**Entries**
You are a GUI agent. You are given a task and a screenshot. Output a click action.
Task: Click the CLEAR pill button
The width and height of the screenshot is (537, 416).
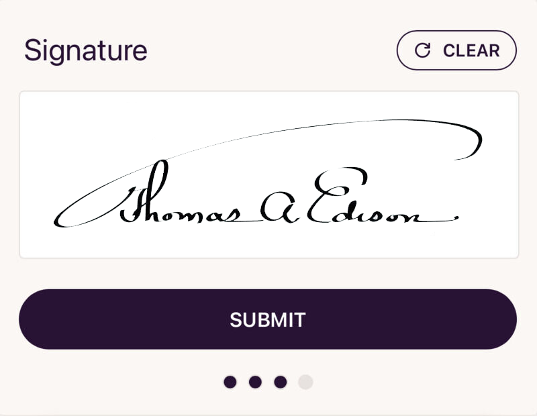click(456, 50)
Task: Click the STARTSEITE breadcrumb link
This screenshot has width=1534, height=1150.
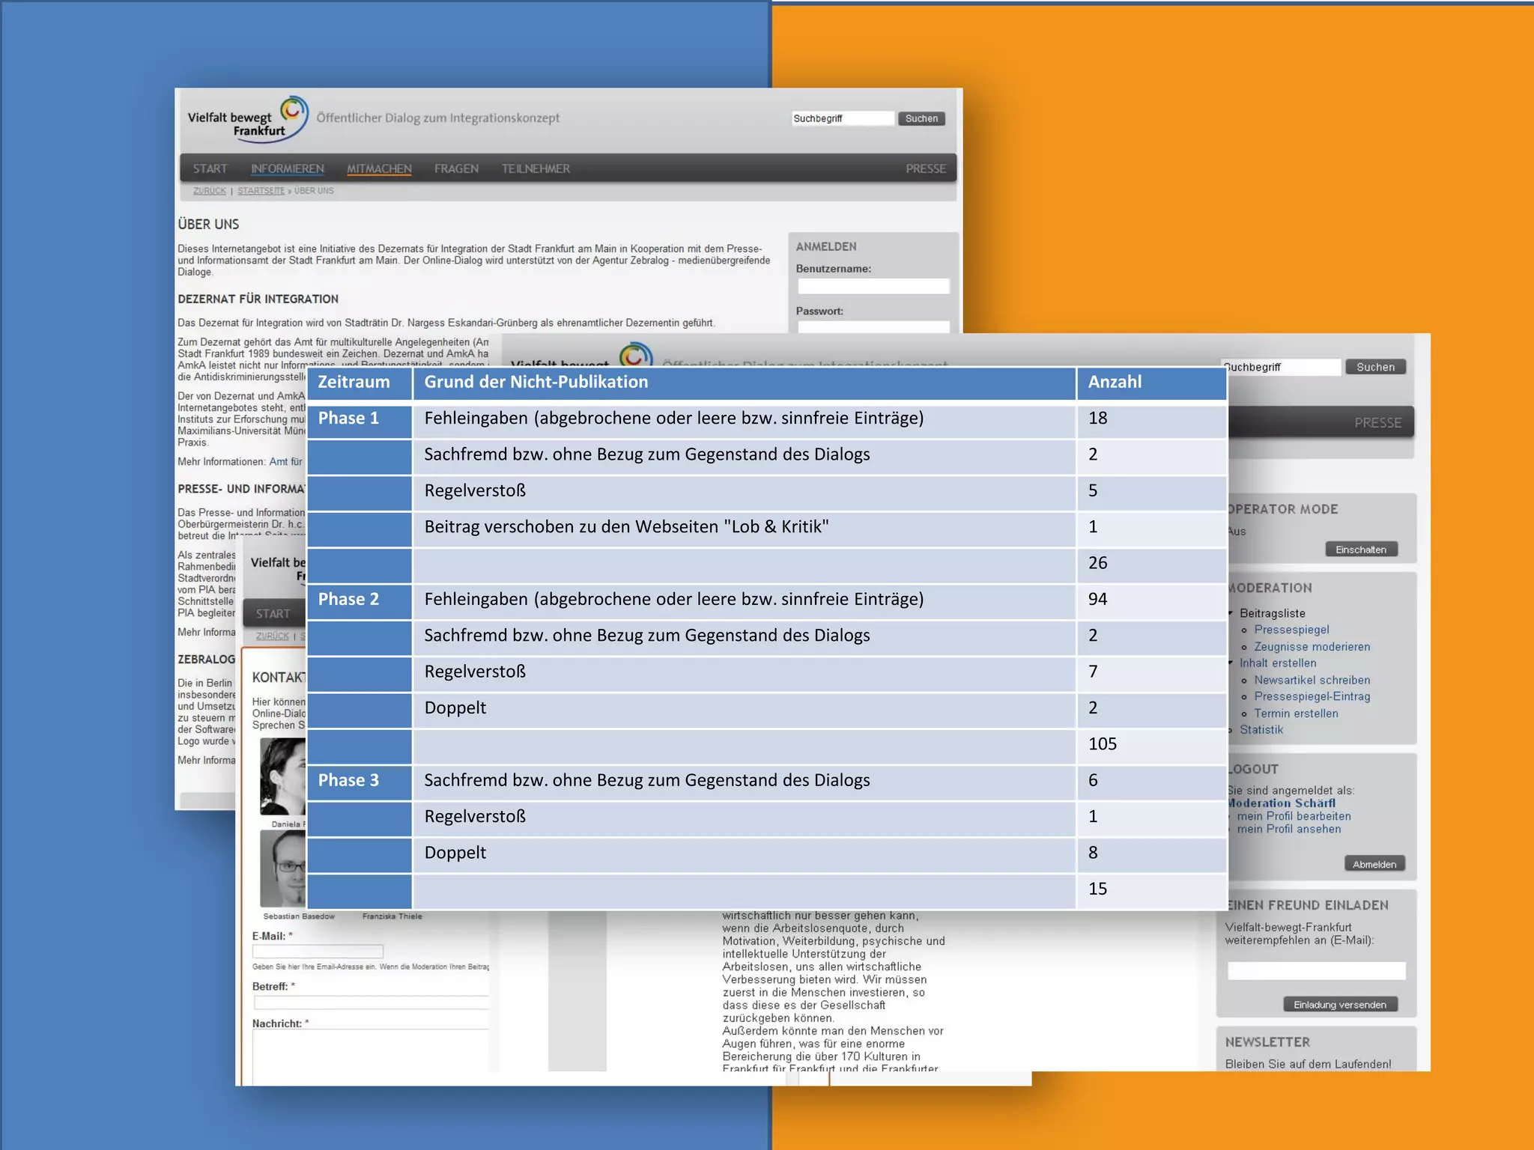Action: tap(261, 191)
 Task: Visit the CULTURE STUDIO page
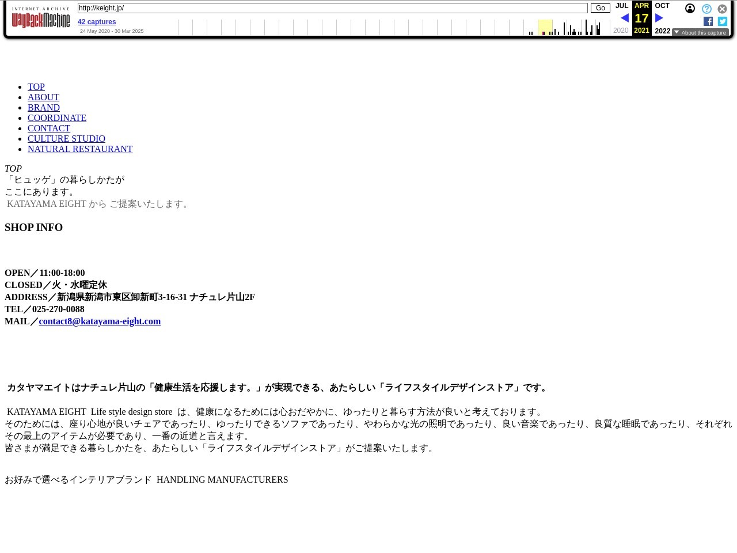(66, 139)
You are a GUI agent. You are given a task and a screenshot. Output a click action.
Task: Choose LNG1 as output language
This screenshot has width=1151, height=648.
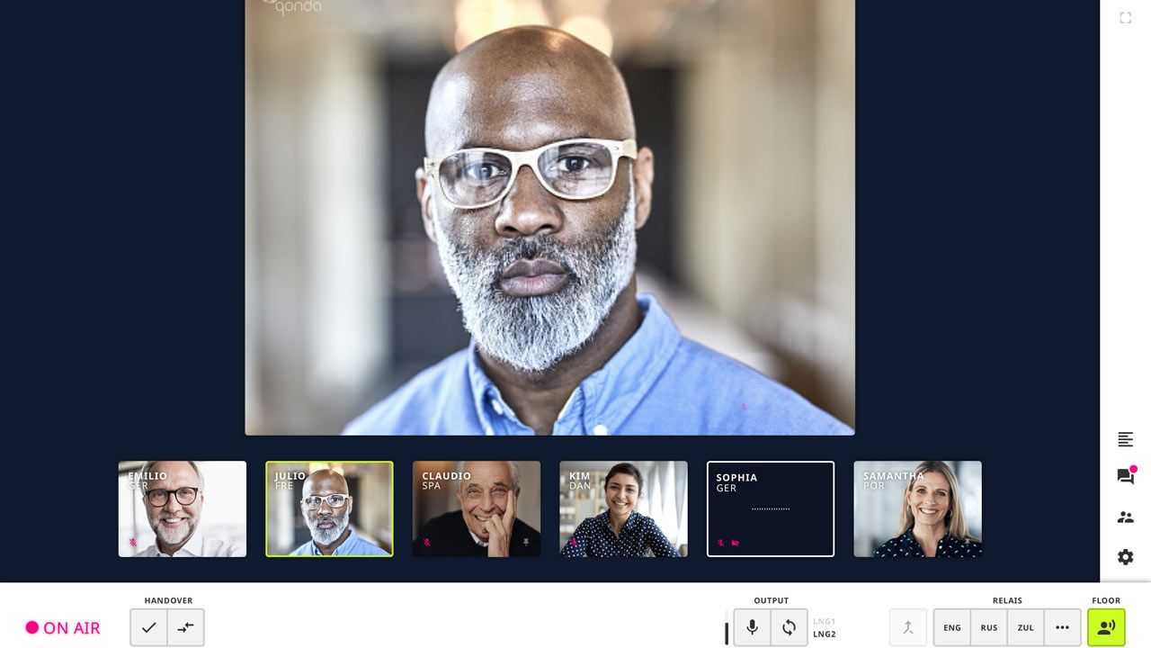click(x=824, y=621)
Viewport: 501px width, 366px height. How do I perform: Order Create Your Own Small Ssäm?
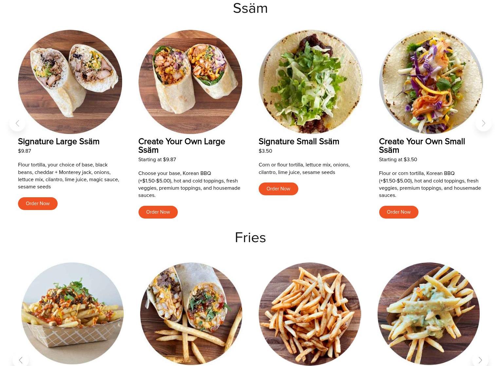399,212
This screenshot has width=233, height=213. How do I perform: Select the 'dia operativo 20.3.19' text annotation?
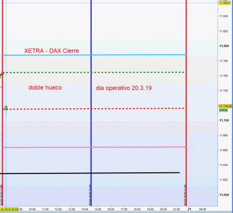(123, 88)
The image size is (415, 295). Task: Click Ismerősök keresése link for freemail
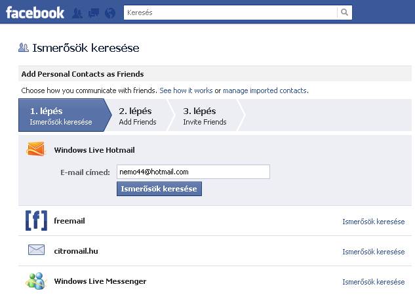point(373,222)
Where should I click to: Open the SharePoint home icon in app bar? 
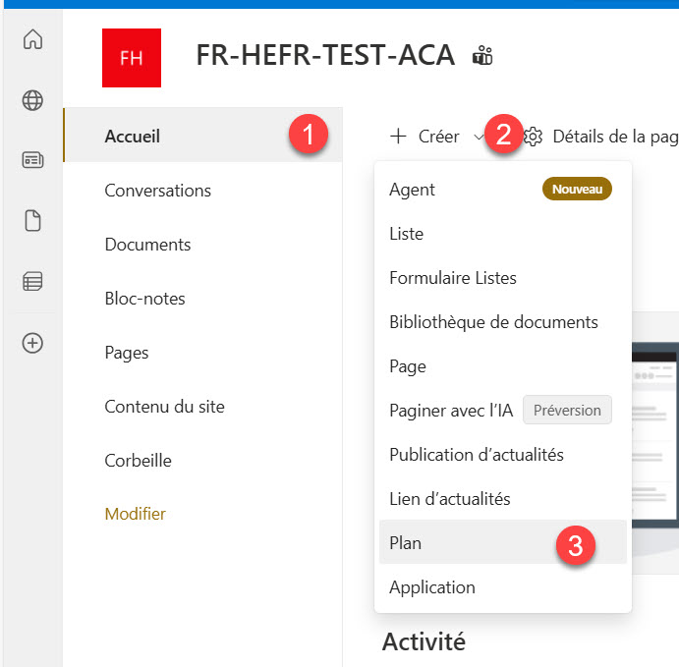(x=32, y=40)
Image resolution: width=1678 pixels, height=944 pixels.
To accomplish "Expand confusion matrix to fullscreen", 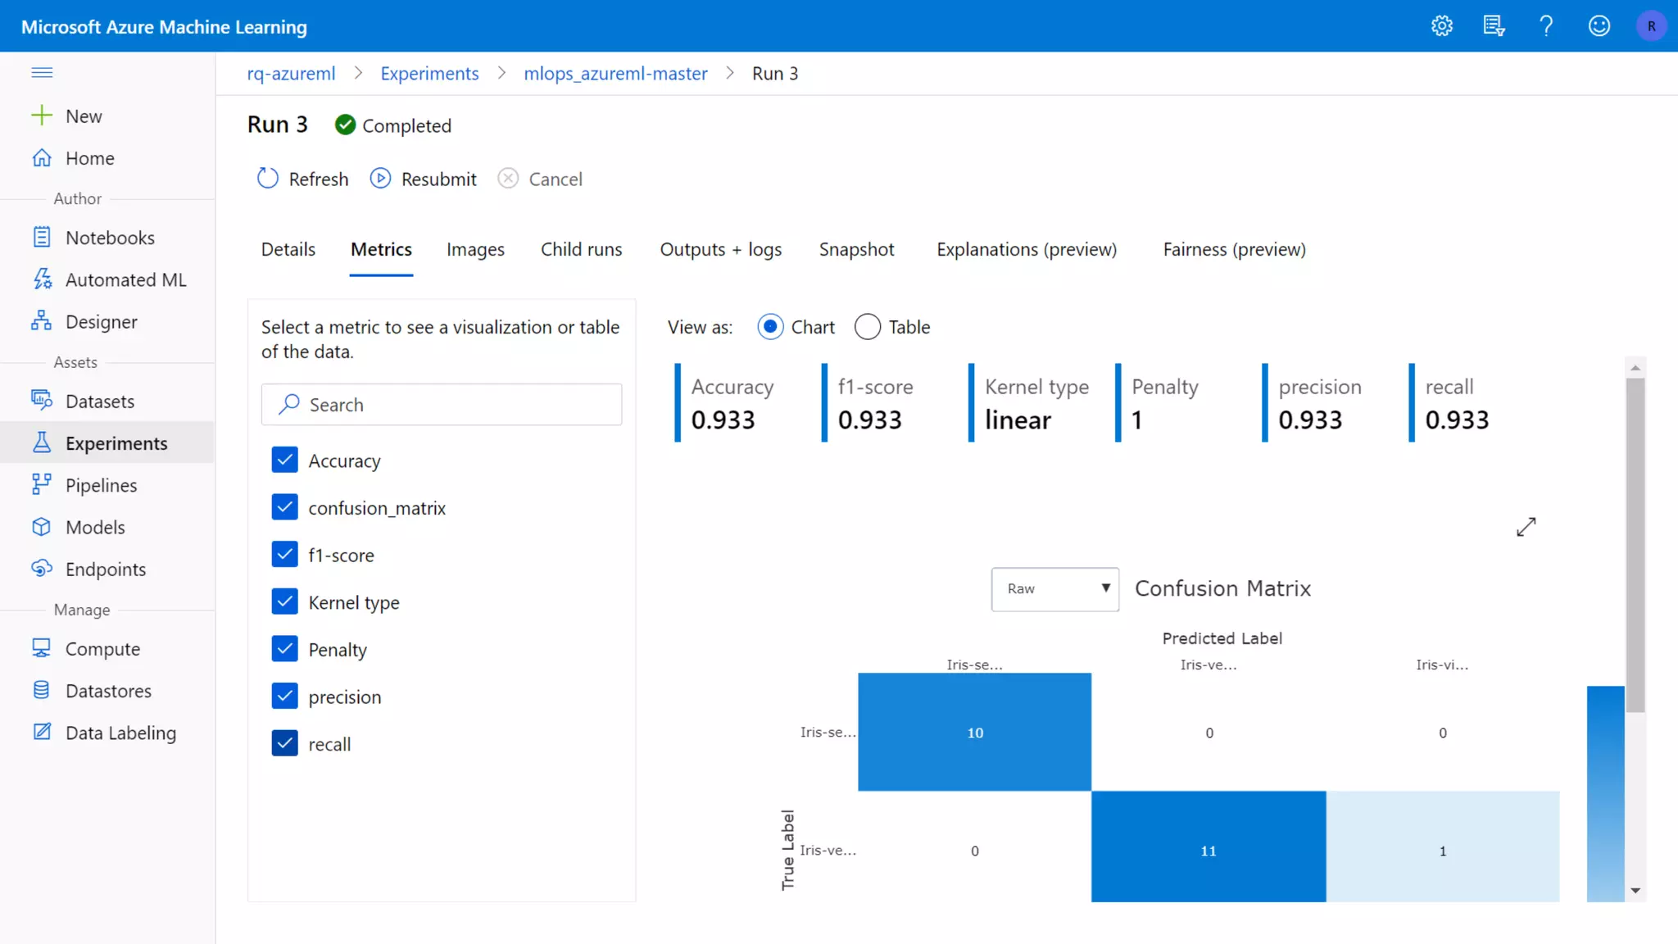I will [1526, 527].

**Work to complete**
Which lines of the data above contain the word "This"? Show each of them in full.

**Response**
This screenshot has width=1534, height=1150.
This screenshot has width=1151, height=648.
This screenshot has width=233, height=213. How do I perform: Select the 'dia operativo 20.3.19' text annotation?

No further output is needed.